» Your instructions
Scan the data below. Pull out each line where "link" occurs.

» Input
= Beginning of Section =
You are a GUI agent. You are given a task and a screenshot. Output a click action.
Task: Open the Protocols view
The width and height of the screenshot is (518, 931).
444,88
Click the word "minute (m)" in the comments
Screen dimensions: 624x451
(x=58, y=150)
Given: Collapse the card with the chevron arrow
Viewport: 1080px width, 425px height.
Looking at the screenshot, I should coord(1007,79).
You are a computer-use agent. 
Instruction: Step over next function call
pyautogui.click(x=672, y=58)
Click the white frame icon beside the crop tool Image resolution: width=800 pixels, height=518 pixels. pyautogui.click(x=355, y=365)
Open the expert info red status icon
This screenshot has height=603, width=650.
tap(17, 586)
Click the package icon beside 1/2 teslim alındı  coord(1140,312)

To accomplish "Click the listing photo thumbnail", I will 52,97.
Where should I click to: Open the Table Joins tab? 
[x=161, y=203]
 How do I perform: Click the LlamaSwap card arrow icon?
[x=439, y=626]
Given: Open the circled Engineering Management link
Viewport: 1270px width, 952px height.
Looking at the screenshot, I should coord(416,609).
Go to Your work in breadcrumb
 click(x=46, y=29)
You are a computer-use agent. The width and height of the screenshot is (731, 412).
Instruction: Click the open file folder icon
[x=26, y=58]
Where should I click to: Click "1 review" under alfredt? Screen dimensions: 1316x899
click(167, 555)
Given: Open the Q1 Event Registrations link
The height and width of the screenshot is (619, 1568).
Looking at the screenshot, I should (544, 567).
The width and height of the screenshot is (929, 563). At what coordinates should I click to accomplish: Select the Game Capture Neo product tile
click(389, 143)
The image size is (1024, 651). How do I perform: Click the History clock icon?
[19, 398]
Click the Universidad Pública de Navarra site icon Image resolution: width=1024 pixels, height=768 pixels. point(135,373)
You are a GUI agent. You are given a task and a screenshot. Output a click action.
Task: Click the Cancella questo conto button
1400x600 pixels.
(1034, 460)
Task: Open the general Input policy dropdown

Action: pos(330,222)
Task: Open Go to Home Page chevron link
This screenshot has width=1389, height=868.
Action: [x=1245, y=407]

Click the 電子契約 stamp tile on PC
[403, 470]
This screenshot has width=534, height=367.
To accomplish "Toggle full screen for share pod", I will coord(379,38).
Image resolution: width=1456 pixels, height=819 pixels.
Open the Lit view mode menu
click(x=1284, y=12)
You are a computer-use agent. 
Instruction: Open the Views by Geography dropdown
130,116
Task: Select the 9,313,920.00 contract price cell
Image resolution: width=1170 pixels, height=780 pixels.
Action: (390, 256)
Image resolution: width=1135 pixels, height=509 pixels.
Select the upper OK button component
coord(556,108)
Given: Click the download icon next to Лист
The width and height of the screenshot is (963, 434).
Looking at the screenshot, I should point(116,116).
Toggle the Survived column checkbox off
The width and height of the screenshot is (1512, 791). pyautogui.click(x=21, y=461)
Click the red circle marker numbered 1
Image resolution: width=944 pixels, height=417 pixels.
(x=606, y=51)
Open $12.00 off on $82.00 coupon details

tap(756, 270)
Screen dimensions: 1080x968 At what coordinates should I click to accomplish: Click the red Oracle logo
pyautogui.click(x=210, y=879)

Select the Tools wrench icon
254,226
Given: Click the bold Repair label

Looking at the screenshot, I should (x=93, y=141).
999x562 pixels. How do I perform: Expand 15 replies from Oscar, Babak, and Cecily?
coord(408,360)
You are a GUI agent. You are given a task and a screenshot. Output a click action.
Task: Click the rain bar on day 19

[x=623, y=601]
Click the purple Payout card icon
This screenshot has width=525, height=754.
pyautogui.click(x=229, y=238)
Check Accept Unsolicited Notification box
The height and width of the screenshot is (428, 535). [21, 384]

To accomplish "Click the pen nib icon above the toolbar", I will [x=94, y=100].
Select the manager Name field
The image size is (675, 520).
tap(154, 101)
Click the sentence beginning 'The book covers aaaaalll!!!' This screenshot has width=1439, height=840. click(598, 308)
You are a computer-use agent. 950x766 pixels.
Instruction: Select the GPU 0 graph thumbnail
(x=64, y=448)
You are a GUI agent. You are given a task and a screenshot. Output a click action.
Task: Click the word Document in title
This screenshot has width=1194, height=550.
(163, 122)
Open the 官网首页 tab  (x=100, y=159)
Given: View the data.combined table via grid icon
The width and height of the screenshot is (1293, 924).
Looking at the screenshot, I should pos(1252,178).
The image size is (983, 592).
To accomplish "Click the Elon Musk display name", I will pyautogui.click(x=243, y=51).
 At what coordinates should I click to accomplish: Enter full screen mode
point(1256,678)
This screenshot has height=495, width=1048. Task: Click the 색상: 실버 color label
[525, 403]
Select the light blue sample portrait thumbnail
= End of Section =
» Answer section
Given: Open the circled Engineering Management link
Given: Open the Q1 Event Registrations link
Task: Open Go to Home Page chevron link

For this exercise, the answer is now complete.